Do this: Reproduce the data below word for word, beginning with the line that contains "at (279, 384)." and continuing through the line that contains "The width and height of the screenshot is (1568, 772).", with both of those lines included.

____________

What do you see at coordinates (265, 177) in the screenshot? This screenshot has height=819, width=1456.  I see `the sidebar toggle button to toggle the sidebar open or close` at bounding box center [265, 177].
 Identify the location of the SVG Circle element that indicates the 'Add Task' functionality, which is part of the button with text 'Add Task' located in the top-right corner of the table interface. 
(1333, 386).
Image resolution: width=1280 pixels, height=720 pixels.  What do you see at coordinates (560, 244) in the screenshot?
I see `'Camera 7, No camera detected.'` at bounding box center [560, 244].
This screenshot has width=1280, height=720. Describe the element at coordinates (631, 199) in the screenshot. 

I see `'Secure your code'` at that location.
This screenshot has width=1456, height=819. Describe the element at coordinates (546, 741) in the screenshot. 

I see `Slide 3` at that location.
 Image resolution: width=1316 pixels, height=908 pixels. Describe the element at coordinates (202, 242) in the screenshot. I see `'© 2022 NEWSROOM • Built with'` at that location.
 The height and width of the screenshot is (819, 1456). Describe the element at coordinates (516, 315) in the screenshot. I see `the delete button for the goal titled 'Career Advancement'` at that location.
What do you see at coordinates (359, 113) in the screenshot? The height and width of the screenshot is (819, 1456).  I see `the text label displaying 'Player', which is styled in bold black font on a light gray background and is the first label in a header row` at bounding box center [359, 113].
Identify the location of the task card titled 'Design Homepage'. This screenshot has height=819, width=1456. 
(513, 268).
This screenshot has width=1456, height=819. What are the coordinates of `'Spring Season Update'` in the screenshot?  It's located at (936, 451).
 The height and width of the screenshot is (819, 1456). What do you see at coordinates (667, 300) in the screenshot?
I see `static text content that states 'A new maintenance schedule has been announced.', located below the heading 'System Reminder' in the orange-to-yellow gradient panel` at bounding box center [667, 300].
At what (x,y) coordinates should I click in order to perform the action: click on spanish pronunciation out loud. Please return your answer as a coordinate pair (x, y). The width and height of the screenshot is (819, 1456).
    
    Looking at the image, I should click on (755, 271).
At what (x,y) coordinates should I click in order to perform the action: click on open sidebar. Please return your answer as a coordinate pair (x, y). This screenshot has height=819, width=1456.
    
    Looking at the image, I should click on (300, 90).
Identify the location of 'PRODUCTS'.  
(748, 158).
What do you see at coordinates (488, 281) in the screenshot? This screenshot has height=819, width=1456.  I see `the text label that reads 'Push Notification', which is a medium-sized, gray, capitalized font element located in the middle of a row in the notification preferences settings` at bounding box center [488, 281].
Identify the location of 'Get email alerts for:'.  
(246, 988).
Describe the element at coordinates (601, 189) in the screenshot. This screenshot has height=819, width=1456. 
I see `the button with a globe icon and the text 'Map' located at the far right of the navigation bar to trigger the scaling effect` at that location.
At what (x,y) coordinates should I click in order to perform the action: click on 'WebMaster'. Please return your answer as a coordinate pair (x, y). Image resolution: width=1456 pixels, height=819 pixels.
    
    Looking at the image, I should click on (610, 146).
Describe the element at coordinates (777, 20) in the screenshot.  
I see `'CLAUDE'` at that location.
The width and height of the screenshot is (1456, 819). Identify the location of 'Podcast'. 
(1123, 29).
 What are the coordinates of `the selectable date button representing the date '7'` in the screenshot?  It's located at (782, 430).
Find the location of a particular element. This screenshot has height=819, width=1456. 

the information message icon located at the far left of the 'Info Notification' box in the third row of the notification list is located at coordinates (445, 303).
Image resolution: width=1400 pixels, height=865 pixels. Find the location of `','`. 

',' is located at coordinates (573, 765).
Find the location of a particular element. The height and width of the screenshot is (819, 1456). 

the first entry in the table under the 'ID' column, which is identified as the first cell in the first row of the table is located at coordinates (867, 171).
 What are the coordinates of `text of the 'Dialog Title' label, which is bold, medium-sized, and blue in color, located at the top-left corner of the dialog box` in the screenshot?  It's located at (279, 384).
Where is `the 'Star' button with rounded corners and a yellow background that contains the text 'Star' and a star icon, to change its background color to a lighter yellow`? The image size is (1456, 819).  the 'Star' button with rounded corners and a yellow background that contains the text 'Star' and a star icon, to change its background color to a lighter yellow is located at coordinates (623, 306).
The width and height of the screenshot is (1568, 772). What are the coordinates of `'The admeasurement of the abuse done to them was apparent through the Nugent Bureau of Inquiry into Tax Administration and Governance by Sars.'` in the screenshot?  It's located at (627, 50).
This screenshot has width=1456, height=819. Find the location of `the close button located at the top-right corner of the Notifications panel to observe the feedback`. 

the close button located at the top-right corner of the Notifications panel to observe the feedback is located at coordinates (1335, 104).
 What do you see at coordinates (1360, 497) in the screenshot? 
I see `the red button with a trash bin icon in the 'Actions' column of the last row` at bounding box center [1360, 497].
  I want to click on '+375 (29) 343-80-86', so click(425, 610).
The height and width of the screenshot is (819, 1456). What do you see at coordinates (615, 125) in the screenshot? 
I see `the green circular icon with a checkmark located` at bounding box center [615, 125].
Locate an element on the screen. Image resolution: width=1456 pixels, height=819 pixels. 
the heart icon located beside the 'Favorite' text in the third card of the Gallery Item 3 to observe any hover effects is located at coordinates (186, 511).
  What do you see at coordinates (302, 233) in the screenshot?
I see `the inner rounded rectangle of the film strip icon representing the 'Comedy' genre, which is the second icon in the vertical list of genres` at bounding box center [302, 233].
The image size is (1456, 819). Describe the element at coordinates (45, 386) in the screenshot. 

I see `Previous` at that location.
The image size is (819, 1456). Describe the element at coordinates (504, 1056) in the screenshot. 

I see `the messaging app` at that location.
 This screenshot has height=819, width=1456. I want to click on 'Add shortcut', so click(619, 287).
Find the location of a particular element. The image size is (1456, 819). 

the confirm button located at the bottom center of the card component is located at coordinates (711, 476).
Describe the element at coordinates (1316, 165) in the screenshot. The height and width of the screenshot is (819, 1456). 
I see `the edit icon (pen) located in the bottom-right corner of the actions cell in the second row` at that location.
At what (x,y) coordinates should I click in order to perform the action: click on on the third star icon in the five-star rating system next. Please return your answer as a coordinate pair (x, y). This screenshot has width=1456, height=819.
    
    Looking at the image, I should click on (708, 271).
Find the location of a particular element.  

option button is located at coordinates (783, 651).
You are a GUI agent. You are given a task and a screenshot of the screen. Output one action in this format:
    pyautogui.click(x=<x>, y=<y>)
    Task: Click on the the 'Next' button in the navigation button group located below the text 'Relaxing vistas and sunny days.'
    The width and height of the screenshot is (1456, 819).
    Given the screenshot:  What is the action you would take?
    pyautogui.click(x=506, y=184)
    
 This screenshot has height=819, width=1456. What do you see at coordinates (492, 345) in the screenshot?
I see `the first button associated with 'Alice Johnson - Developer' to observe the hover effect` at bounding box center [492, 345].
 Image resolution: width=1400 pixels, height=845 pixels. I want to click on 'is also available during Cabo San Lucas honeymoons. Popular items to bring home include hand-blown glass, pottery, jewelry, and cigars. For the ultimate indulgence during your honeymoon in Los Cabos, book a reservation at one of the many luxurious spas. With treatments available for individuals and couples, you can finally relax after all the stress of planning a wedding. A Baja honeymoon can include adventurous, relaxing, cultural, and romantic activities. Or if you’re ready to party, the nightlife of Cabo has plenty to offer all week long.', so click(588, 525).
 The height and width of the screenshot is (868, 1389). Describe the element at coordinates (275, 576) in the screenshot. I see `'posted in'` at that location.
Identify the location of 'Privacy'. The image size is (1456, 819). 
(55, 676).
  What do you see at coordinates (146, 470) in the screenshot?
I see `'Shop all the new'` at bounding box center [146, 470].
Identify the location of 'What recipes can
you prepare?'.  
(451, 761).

____________

Exercise result:
 What are the coordinates of `text of the 'Dialog Title' label, which is bold, medium-sized, and blue in color, located at the top-left corner of the dialog box` in the screenshot?  It's located at (279, 384).
Where is `the 'Star' button with rounded corners and a yellow background that contains the text 'Star' and a star icon, to change its background color to a lighter yellow`? The image size is (1456, 819).  the 'Star' button with rounded corners and a yellow background that contains the text 'Star' and a star icon, to change its background color to a lighter yellow is located at coordinates (623, 306).
The width and height of the screenshot is (1568, 772). What are the coordinates of `'The admeasurement of the abuse done to them was apparent through the Nugent Bureau of Inquiry into Tax Administration and Governance by Sars.'` in the screenshot?  It's located at (627, 50).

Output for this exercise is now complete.